US airframer Boeing is investigating another problem with 737 fuselages that could once again delay deliveries, the company revealed on 23 August.

“During factory inspections, we identified fastener holes that did not conform to our specifications in the aft pressure bulkhead on certain 737 airplanes,” the company says. “This issue will impact near-term 737 deliveries as we conduct inspections to determine the number of airplanes affected, and complete required rework on those airplanes.”

boeing building

Source: Boeing

Boeing investigates another manufacturing issue on the 737

“We continue to deliver 737s that are not affected,” Boeing adds. “We have notified the FAA and our customers, and we will keep them informed as we work through the issue with our supplier.”

The company adds that ”this is not an immediate safety of flight issue for the 737 fleet”, which can ”continue operating safely”. 

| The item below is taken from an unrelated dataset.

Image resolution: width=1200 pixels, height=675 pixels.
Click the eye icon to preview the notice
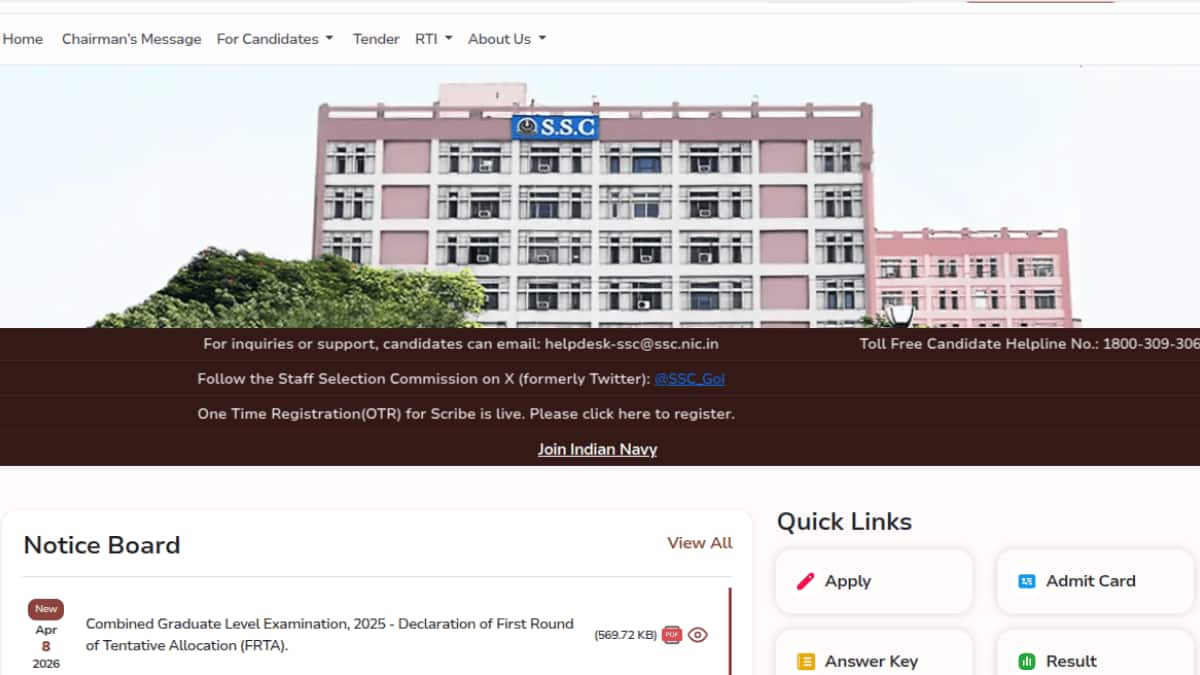click(x=698, y=635)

The problem, first reported by aviation publication The Air Current, is the latest in a series of manufacturing issues that the Arlington, Virginia-headquartered company and its primary supplier – aerostructures manufacturer Spirit AeroSystems – have had to address. 

In April, Boeing said it had stopped some 737 deliveries due to a fuselage issue involving fittings supplied by Spirit. The problem affected 737 Max 8s and 737NG-based P-8 military surveillance jets, including those already in service. It prompted fresh delivery delays at a time Airbus and Boeing were already struggling to meet delivery commitments.

In June, Boeing delayed deliveries of some 787s due to a quality problem involving fittings on the widebody jets’ horizontal stabilisers. It had already halted 787 deliveries between November 2020 and August 2022 due to problems including an issue involving improper gaps between the type’s composite fuselage sections.

Earlier this month Boeing said it had delivered 33 jets to customers during July, bringing the total number of deliveries this year so far to 249 against its full-year target of 400 to 450 airframes.